Rethinking Economic Evolution

Rethinking Economic Evolution
– Essays on Economic Change and its Theory


Cheltenham: Edward Elgar, 2016, 264 pp., ISBN 978 1 84844 304 4

Can we gain new insights about the human economy, its long term development, and its future by putting on the looking glasses of the theory of evolution? Several questions arise if we do so: Are there general principles governing economic evolution and, if so, how do they look like? What relevance does the Darwinian theory of evolution have in the context of economic evolution? How can the implications of such evolutionary principles be brought to bear on economic theorizing? Fourteen essays reprinting material from my publications over the past years and an introductory chapter “The Evolutionary Way of Thinking in Economics” seek to answer these and other questions central to evolutionary economics.
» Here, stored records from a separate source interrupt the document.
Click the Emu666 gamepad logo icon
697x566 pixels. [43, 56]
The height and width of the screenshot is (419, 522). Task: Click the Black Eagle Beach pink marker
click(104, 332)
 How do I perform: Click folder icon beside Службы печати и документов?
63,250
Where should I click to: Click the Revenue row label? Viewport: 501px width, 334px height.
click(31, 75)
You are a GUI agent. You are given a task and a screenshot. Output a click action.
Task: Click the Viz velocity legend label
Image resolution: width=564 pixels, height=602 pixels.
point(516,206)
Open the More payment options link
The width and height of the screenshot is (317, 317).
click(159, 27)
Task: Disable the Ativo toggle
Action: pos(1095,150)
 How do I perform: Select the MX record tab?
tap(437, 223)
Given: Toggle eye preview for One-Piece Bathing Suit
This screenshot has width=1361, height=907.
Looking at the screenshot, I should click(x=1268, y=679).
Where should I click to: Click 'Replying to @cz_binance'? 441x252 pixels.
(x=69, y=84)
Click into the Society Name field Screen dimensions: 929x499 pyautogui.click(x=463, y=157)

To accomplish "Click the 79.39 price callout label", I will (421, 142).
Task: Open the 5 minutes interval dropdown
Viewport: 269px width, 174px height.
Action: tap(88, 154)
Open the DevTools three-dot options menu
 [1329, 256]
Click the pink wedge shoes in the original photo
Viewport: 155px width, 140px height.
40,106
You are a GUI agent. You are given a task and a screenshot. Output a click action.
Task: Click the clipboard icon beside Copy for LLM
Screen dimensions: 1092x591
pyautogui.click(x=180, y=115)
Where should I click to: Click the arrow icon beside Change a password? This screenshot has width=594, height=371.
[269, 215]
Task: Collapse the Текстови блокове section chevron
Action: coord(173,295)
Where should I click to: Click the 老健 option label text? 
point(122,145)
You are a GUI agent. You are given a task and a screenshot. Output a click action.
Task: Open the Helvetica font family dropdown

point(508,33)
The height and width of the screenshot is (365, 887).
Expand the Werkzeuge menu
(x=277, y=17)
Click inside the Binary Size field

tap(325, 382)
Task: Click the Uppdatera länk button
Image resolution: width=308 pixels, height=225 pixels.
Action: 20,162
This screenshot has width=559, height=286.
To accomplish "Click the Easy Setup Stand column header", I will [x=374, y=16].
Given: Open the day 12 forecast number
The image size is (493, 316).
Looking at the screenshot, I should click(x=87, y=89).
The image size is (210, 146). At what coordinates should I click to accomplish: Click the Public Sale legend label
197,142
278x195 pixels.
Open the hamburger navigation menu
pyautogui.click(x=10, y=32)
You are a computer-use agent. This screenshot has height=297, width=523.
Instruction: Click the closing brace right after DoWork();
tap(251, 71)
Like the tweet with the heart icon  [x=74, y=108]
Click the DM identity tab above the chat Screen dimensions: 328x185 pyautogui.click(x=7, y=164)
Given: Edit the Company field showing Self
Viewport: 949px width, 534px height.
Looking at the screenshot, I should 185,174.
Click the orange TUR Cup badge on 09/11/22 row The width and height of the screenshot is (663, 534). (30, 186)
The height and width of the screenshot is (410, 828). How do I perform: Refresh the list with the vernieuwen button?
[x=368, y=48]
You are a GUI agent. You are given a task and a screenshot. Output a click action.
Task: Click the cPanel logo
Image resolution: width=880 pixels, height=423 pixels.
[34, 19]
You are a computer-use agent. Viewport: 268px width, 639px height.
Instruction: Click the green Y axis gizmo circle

In a first part, four essays lay out a road map for evolutionary economics as I see this highly diversified branch of economics. In the second part, four essays discuss the role of novelty for evolution and evolutionary methodology in economics. This often neglected role is particularly important for understanding why innovativeness, rather than selection, is a central topic in evolutionary economics and why (selection-driven) adaptation processes rarely support stable equilibria in the economy. The third part contains six essays in which I try to show how evolutionary thinking can be put to work in explaining economic change in production and consumption, in institutional rules of conduct, in macroeconomic dynamics, and in defining the frame for policy making.

 

The Evolution of Consumption and its Welfare Effects
May 2016

Several dissertations at the MPI of Economics in Jena have explored various aspects of the “learning to consume approach”, offering a theoretical foundation for understanding the evolution of consumption. A forthcoming special issue of the Journal of Evolutionary Economics edited by Andreas Chai covers some of that material. In my contribution to the special issue I summarize the research on LTC and show what it implies for the theory of consumer preferences and for welfare economics.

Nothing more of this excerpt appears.